1 Proprietary information came from Freedom of Information Act (FOIA) requests. Per the FOIA, any person in the U.S. has the right to request access to federal government records or information unless protected by exemption.

2 We acknowledge that administrative managers might view scaling back operations (via reduced costs) as a success, while clinicians might view offering less services as a detriment (Malmmose & Kure, Citation2021; Rautiainen et al., Citation2022).

3 For instance, increased cost-constraints led the healthcare industry to seek out less costly treatment options, e.g., treating patients at home, giving rise to growth of the home health industry (Friedman, Citation2006).

4 For instance, initiatives focusing on financial outcomes can cause providers to lack compassion in treatment by viewing patients as cost objects to be processed and classified into “the profitable sick and the unprofitable sick” (Llewellyn et al., Citation2020, p. 19). From an organisational standpoint importing financial logics is sometimes referred to as mission drift, or moving away from initial accountability objectives (environmental, institutional, social, stewardship, etc.) to focus on financial goals such as profit maximisation (Ebrahim et al., Citation2014).

5 Both increased focus on financial goals, efficiency and effectives as well as outsourcing of functions that improve financial goals, efficiency and effectiveness are reminiscent of the philosophy of new public management where public sector organisations mimic systems used in the private sector (Modell, Citation2018).

6 We received appropriate institutional review board approval before conducting the field study.

7 Healthcare fraud estimates are as high as 10% of total expenses (Mashaw & Marmor, Citation1994), costing American taxpayers up to $3 trillion annually (Federal Bureau of Investigation, Citation2014). See also the Annual Reports titled “Healthcare Fraud and Abuse Control Program” published since 1997 by the Office of Inspector General (OIG) in conjunction with DHHS and the Department of Justice (DOJ).

8 Prior research states the importance of researchers acknowledging their “position in the field” (Pratt, Citation2009). None of the authors had a pre-existing relationship with any of the employees of the organisation in this study.

9 Public data shows that the provider operates in a region where the poverty level is approximately 40% (nearly three times the national average), median household income is less than US$20,000, and the unemployment rate is above the national average.

10 We italicise and label all interview quotes with the participant ID and their position according to , Panel C. We label data gleaned from our ethnographic observations or impromptu discussions only with the participant ID. These are not italicised.

11 Pre-payment review requires that claims (in this case 100% of claims) be reviewed before reimbursement can be made, extending the time and effort for claims processing and lengthening the provider’s cash flow cycle.

12 Section 1.6.1.1.2 includes the following language: CMS will evaluate ZPIC performance measures including, but not limited to: Completeness and accuracy of data analysis; Completeness and accuracy of BI investigations and cases; Completeness and accuracy of all deliverables; Completeness and accuracy of medical reviews; Completeness and accuracy of claims reviews; Completeness and accuracy of audits.
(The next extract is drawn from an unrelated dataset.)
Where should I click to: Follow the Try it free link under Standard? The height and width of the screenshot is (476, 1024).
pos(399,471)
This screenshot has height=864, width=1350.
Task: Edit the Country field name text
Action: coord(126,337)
13 Traditional auditor incentives are designed around avoiding conflicts of interest and prohibiting contingent fees due to the risk of detrimental incentives, which could create goal incongruence.

14 We examined the percentage breakdown of the three compensation components presented in contracts and contract modifications received through a FOIA request. Compensation data for the contractor responsible for the zone where the healthcare provider in this study is located is comparable to compensation data for contractors responsible for other zones.

15 Reporting on implementation of the regulatory technology and contractor operations during the period of study are portrayed as successful based on an increasing return on investment of 3.3:1 in 2012; 5:1 in 2013; 10:1 in 2014; and 11.5:1 in 2015 (CMS, Citation2016; DHHS, Citation2012, Citation2014, Citation2015). Congress used these reports to justify expansion to other government programs, but since then has stopped issuing the reports.